Search code examples
pythonbeautifulsoupdownloading-website-files

Problem with files downloaded by using python


I am trying to download some jpgs from the site and save them on my hard drive, but when I do that I can't open files due to it's problem with formatting, all of these files have also 115kb for some reason.

I've tried changing the chunk size and played a little with the request(), but it didn't work. There are no errors in the shell.

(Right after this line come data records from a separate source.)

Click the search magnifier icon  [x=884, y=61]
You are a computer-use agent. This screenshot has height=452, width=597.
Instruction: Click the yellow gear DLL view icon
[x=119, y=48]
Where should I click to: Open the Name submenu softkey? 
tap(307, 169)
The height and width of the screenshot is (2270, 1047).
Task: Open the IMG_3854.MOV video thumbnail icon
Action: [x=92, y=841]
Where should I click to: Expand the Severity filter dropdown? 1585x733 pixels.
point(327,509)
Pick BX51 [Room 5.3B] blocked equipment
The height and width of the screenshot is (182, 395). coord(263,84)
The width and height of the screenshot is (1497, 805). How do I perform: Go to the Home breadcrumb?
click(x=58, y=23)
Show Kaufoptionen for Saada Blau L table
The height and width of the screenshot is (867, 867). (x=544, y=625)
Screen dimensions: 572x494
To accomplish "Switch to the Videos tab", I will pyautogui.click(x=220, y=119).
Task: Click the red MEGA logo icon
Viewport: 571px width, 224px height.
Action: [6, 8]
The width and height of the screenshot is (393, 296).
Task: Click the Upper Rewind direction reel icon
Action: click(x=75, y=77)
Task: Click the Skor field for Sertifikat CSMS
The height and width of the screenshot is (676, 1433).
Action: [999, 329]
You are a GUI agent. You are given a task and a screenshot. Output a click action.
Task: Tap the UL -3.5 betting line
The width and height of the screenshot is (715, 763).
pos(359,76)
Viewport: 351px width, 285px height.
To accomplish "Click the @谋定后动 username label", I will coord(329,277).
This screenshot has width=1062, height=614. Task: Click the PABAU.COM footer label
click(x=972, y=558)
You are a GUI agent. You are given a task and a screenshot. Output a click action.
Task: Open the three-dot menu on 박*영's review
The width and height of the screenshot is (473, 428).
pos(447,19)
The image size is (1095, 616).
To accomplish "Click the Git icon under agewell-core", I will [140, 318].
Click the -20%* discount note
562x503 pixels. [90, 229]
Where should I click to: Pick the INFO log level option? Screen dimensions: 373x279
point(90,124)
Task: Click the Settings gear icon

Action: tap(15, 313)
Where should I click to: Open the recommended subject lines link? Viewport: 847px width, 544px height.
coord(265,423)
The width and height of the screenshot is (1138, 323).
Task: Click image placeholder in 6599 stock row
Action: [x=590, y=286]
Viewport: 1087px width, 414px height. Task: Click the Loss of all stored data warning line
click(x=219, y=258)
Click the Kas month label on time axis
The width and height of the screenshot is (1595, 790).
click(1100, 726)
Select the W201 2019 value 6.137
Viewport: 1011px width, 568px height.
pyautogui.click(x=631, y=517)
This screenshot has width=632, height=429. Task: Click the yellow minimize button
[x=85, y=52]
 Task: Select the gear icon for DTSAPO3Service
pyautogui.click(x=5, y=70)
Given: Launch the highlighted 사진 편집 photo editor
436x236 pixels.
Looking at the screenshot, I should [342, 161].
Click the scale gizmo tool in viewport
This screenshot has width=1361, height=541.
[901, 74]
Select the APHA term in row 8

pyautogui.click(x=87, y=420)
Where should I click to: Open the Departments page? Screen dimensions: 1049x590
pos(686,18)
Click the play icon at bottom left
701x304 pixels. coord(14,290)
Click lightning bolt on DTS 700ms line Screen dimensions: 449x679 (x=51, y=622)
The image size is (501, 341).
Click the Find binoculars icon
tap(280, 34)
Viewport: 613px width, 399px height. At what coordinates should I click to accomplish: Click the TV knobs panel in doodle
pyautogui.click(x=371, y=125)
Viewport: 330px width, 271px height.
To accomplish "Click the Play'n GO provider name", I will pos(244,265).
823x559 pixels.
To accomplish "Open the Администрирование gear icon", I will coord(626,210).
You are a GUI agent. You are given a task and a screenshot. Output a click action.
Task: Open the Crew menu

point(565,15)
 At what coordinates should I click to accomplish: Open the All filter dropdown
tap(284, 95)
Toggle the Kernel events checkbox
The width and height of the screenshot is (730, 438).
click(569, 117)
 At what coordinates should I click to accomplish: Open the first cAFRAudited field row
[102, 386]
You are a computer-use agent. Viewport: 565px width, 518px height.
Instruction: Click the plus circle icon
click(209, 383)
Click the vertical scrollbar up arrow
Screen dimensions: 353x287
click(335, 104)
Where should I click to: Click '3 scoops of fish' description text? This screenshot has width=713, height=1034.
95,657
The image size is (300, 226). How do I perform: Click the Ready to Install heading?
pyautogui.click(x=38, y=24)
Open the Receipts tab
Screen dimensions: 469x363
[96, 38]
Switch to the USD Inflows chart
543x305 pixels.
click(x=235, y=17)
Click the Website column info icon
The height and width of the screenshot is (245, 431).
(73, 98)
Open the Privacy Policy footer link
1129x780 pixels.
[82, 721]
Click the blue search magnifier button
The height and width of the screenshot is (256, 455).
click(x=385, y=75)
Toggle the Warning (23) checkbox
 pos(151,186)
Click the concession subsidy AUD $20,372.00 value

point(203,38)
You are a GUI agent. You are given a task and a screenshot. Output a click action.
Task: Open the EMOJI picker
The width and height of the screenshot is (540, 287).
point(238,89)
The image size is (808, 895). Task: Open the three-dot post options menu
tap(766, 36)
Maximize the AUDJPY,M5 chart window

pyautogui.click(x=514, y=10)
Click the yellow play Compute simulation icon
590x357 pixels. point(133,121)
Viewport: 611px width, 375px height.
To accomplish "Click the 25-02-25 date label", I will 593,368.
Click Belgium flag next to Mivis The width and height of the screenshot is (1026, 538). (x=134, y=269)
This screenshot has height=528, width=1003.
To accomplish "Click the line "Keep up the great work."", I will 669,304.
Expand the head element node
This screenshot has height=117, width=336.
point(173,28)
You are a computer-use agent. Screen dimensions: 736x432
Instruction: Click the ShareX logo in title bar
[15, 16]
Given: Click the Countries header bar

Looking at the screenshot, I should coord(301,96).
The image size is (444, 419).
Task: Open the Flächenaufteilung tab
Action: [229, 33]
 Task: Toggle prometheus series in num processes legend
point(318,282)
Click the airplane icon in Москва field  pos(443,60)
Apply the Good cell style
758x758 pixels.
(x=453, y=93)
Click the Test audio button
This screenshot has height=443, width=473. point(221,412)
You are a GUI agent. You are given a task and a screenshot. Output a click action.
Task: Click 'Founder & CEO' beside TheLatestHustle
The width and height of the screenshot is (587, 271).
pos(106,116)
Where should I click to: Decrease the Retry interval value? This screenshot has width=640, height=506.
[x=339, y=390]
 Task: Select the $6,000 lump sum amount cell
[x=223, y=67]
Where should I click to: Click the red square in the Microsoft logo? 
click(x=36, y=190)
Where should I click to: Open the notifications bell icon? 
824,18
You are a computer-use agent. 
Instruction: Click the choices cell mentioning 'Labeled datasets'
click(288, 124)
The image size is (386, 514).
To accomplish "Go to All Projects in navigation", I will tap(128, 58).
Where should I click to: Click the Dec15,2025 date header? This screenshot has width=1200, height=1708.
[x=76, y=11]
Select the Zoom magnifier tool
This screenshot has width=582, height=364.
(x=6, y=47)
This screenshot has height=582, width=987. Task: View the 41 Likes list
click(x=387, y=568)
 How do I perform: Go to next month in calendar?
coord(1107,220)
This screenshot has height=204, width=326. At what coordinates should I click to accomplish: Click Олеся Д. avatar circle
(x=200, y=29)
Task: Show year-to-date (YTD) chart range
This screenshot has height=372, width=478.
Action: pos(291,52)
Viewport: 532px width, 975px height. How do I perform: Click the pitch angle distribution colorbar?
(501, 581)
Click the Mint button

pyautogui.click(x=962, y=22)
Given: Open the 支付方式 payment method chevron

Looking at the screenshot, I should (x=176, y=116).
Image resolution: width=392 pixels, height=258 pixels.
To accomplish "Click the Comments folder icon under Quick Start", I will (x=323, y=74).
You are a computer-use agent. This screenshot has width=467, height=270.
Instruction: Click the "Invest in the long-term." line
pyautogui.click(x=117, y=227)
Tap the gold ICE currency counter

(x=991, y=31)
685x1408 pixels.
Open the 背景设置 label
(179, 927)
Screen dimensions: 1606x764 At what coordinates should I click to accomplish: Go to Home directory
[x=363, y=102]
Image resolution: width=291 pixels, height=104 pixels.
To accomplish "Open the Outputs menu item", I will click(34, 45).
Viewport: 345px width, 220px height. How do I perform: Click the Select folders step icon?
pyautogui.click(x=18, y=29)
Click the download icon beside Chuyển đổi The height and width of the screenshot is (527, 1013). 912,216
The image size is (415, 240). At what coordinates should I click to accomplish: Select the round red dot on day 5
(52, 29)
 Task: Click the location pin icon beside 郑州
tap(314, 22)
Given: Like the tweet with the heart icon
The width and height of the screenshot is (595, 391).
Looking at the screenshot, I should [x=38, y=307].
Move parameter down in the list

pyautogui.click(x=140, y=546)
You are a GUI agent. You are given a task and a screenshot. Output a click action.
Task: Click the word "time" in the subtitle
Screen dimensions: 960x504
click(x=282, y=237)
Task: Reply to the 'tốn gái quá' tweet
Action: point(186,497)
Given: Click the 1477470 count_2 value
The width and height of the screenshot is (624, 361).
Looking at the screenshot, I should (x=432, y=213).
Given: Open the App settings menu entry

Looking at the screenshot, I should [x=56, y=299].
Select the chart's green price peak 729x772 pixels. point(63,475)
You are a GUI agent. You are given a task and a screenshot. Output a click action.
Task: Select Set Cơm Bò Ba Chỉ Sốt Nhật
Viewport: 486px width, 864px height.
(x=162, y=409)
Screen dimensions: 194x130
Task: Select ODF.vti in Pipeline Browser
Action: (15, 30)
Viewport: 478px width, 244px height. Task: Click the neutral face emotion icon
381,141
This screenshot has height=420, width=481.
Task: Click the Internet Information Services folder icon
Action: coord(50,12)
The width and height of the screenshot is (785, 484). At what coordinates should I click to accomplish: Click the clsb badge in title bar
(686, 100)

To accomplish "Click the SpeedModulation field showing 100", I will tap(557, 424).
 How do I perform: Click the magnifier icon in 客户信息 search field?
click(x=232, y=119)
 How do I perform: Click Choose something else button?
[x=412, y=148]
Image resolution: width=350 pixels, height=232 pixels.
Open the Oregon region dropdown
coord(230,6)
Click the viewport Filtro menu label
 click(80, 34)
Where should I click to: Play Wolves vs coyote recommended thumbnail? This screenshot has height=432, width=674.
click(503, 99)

The website's link is proper.

url = 'http://<site>'
os.makedirs('photos', exist_ok = True)
res = requests.get(url)
res.raise_for_status()
soup = bs4.BeautifulSoup(res.text, features="html.parser")
elem = soup.select('a img')
if elem == []:
    print('no images')
else:
    for i in range(len(elem)):
        link = elem[i].get('src')
        if link != None:
            plik = open(os.path.join('photos', os.path.basename(link)), 'wb')
            for chunk in res.iter_content(100000):
                plik.write(chunk)
            plik.close()
            print('downloaded %s' % os.path.basename(link))

Solution (in the 'for i...' loop):

url = 'http://<site>'
os.makedirs('photos', exist_ok = True)
res = requests.get(url)
res.raise_for_status()
soup = bs4.BeautifulSoup(res.text, features="html.parser")
elem = soup.select('a img')
if elem == []:
    print('no images')
else:
    for i in range(len(elem)):
        link = url + elem[i].get('src')
        res2 = requests.get(link)
        res2.raise_for_status()
        if link != None:
            plik = open(os.path.join('photos', os.path.basename(link)), 'wb')
            for chunk in res.iter_content(100000):
                plik.write(chunk)
            plik.close()
            print('downloaded %s' % os.path.basename(link))

Solution

  • After reading the html page response and extracting the src of the image you will have to use that to make another http(s) request to stream the image from that url.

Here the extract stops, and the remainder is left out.